→ Collected data entries:

....

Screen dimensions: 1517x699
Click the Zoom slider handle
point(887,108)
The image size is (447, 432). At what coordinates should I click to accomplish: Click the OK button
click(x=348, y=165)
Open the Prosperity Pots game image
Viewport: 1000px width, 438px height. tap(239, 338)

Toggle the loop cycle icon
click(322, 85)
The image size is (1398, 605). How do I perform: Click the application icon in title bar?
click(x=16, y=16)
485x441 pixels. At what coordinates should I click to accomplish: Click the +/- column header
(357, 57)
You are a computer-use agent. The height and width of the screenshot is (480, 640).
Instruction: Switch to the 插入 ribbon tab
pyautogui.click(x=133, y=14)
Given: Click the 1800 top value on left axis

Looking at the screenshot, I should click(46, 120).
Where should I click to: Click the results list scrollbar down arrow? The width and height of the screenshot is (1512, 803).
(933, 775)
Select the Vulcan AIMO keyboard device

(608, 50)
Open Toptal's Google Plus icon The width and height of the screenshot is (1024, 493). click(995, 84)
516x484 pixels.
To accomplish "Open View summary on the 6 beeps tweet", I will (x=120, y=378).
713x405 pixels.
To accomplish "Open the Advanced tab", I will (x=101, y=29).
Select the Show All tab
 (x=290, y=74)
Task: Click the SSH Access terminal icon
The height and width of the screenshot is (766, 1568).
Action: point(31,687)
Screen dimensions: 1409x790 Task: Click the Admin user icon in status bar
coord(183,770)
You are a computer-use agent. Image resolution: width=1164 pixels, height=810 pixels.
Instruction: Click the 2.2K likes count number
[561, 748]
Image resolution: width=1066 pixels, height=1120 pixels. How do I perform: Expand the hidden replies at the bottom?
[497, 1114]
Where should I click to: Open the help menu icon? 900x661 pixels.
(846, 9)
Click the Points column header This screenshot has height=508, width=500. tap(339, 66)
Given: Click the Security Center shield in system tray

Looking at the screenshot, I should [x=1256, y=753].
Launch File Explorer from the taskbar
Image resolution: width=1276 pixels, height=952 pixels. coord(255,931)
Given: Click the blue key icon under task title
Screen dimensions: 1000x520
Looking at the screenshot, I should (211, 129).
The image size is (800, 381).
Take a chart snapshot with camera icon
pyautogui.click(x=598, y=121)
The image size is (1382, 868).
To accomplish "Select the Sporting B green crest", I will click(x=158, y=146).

....

→ WORK INSTRUCTION:
All lines above containing the string "computer" are to be collected.

→ EXERCISE OUTPUT:
You are a computer-use agent. The height and width of the screenshot is (480, 640).
You are a computer-use agent. Image resolution: width=1164 pixels, height=810 pixels.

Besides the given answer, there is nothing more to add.